= Exercise requirements =
The data are to be restated in full, exactly as presented.

= Data records =
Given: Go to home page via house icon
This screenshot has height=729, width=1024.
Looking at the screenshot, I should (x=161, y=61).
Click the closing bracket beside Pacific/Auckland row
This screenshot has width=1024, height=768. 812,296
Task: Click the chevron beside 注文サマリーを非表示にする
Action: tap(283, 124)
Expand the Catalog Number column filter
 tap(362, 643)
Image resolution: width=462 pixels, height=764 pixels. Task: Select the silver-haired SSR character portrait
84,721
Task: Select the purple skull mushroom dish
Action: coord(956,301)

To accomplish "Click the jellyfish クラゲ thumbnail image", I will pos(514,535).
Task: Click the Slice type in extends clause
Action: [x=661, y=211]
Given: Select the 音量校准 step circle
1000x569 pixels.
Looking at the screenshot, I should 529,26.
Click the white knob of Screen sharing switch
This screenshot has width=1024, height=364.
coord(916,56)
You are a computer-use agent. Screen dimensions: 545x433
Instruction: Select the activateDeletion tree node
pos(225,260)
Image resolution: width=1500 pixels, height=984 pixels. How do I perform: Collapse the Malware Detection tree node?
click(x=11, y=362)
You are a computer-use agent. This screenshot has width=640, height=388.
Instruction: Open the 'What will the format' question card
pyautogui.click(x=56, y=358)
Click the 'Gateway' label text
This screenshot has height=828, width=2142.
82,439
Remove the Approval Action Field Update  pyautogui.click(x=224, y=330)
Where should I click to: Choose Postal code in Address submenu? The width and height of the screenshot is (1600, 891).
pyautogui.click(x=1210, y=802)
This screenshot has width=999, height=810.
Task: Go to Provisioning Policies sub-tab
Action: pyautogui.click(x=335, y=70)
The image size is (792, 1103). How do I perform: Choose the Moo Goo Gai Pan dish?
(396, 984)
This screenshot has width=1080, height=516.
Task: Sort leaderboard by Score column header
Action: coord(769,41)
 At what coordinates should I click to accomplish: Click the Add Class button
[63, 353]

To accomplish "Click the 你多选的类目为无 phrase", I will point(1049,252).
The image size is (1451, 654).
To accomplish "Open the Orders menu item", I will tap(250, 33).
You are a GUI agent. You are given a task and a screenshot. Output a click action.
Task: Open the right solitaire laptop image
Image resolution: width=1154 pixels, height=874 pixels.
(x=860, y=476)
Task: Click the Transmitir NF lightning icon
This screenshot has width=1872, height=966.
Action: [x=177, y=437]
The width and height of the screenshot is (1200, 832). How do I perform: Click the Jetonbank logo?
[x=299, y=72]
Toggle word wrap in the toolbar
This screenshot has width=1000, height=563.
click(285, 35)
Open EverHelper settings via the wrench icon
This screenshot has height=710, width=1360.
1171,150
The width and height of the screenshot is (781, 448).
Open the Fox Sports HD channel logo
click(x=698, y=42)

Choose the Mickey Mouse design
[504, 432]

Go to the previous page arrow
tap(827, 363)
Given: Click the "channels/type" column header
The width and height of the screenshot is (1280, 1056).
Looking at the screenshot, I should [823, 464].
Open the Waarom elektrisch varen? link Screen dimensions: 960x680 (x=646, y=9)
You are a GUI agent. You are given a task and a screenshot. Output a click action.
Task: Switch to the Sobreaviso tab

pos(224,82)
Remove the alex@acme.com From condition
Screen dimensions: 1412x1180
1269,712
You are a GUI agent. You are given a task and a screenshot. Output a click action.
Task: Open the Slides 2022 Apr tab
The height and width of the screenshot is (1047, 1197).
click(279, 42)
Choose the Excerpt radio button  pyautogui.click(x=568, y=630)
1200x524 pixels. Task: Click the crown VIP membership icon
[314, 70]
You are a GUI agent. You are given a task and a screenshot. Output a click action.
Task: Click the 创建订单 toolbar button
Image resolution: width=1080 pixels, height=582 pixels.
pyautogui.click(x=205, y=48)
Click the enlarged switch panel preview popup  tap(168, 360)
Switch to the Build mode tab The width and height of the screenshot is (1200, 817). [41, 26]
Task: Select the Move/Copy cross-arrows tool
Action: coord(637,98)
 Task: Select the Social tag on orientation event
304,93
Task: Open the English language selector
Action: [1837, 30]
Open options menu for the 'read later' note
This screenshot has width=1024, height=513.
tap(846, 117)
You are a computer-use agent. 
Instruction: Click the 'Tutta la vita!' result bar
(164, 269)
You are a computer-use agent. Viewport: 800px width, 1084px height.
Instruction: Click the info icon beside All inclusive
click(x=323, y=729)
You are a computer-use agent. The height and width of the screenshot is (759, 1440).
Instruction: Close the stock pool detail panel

= Response below =
Given: Go to home page via house icon
This screenshot has height=729, width=1024.
Looking at the screenshot, I should (x=161, y=61).
Click the closing bracket beside Pacific/Auckland row
This screenshot has width=1024, height=768. 812,296
Task: Click the chevron beside 注文サマリーを非表示にする
Action: tap(283, 124)
Expand the Catalog Number column filter
 tap(362, 643)
Image resolution: width=462 pixels, height=764 pixels. Task: Select the silver-haired SSR character portrait
84,721
Task: Select the purple skull mushroom dish
Action: coord(956,301)

To accomplish "Click the jellyfish クラゲ thumbnail image", I will pos(514,535).
Task: Click the Slice type in extends clause
Action: [x=661, y=211]
Given: Select the 音量校准 step circle
1000x569 pixels.
Looking at the screenshot, I should 529,26.
Click the white knob of Screen sharing switch
This screenshot has width=1024, height=364.
coord(916,56)
You are a computer-use agent. Screen dimensions: 545x433
Instruction: Select the activateDeletion tree node
pos(225,260)
Image resolution: width=1500 pixels, height=984 pixels. How do I perform: Collapse the Malware Detection tree node?
click(x=11, y=362)
You are a computer-use agent. This screenshot has width=640, height=388.
Instruction: Open the 'What will the format' question card
pyautogui.click(x=56, y=358)
Click the 'Gateway' label text
This screenshot has height=828, width=2142.
82,439
Remove the Approval Action Field Update  pyautogui.click(x=224, y=330)
Where should I click to: Choose Postal code in Address submenu? The width and height of the screenshot is (1600, 891).
pyautogui.click(x=1210, y=802)
This screenshot has width=999, height=810.
Task: Go to Provisioning Policies sub-tab
Action: pyautogui.click(x=335, y=70)
The image size is (792, 1103). How do I perform: Choose the Moo Goo Gai Pan dish?
(396, 984)
This screenshot has width=1080, height=516.
Task: Sort leaderboard by Score column header
Action: coord(769,41)
 At what coordinates should I click to accomplish: Click the Add Class button
[63, 353]

To accomplish "Click the 你多选的类目为无 phrase", I will point(1049,252).
The image size is (1451, 654).
To accomplish "Open the Orders menu item", I will tap(250, 33).
You are a GUI agent. You are given a task and a screenshot. Output a click action.
Task: Open the right solitaire laptop image
Image resolution: width=1154 pixels, height=874 pixels.
(x=860, y=476)
Task: Click the Transmitir NF lightning icon
This screenshot has width=1872, height=966.
Action: [x=177, y=437]
The width and height of the screenshot is (1200, 832). How do I perform: Click the Jetonbank logo?
[x=299, y=72]
Toggle word wrap in the toolbar
This screenshot has width=1000, height=563.
click(285, 35)
Open EverHelper settings via the wrench icon
This screenshot has height=710, width=1360.
1171,150
The width and height of the screenshot is (781, 448).
Open the Fox Sports HD channel logo
click(x=698, y=42)

Choose the Mickey Mouse design
[504, 432]

Go to the previous page arrow
tap(827, 363)
Given: Click the "channels/type" column header
The width and height of the screenshot is (1280, 1056).
Looking at the screenshot, I should [823, 464].
Open the Waarom elektrisch varen? link Screen dimensions: 960x680 (x=646, y=9)
You are a GUI agent. You are given a task and a screenshot. Output a click action.
Task: Switch to the Sobreaviso tab

pos(224,82)
Remove the alex@acme.com From condition
Screen dimensions: 1412x1180
1269,712
You are a GUI agent. You are given a task and a screenshot. Output a click action.
Task: Open the Slides 2022 Apr tab
The height and width of the screenshot is (1047, 1197).
click(279, 42)
Choose the Excerpt radio button  pyautogui.click(x=568, y=630)
1200x524 pixels. Task: Click the crown VIP membership icon
[314, 70]
You are a GUI agent. You are given a task and a screenshot. Output a click action.
Task: Click the 创建订单 toolbar button
Image resolution: width=1080 pixels, height=582 pixels.
pyautogui.click(x=205, y=48)
Click the enlarged switch panel preview popup  tap(168, 360)
Switch to the Build mode tab The width and height of the screenshot is (1200, 817). [41, 26]
Task: Select the Move/Copy cross-arrows tool
Action: coord(637,98)
 Task: Select the Social tag on orientation event
304,93
Task: Open the English language selector
Action: [1837, 30]
Open options menu for the 'read later' note
This screenshot has width=1024, height=513.
tap(846, 117)
You are a computer-use agent. 
Instruction: Click the 'Tutta la vita!' result bar
(164, 269)
You are a computer-use agent. Viewport: 800px width, 1084px height.
Instruction: Click the info icon beside All inclusive
click(x=323, y=729)
You are a computer-use agent. The height and width of the screenshot is (759, 1440).
Instruction: Close the stock pool detail panel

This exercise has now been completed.